EU Cuts German Growth Outlook, Sees ‘Pronounced’ Euro-Area Risks
The European Commission cut its growth forecasts for the euro area and slashed its projection for Germany as it warned that escalating trade tensions threaten to make the outlook even worse.
Most of the downgrades were less severe than in the previous report in February, apart from Germany, where the 2019 prediction was slashed to just 0.5 percent from 1.1 percent. Officials in Brussels warned that downside risks to the region’s outlook remain “prominent.”

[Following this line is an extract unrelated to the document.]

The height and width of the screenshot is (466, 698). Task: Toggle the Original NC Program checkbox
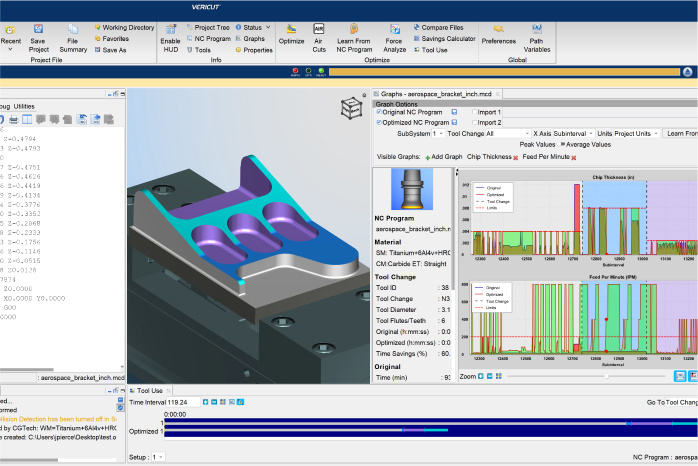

The forecasts reflect more pronounced weakness in the region, which has stumbled due to a slowdown in the global economy, unresolved trade disputes and “exceptional weakness” in manufacturing. Meanwhile sentiment has taken a hit from disruptions in the auto industry, social unrest, and uncertainty related to Brexit.
German carmaker BMW said on Tuesday that the economic backdrop is “increasingly challenging” and business conditions are “expected to remain volatile.”
“As initial deadlines for U.S.-China trade negotiations and Brexit have passed without resolution, various uncertainties continue to loom large,” the European Commission said in its quarterly report. “An escalation of trade tensions could prove to be a major shock.”
Core euro-area bonds rose and the euro extended its decline against the dollar after the report. Yields on German 10-year debt fell back below zero on Tuesday to minus 0.04 percent. They’ve tumbled this year as weaker growth and inflation forced the European Central Bank to keep interest rates lower for longer.
The commission tried to put an optimistic spin on the report, saying the euro-area economy has proven resilient to a “less favorable’’ global environment. While it sees weaker growth this year -- just 1.2 percent -- it’s predicting a rebound to 1.5 percent in 2020. That’s still lower than the 1.6 percent it forecast earlier this year.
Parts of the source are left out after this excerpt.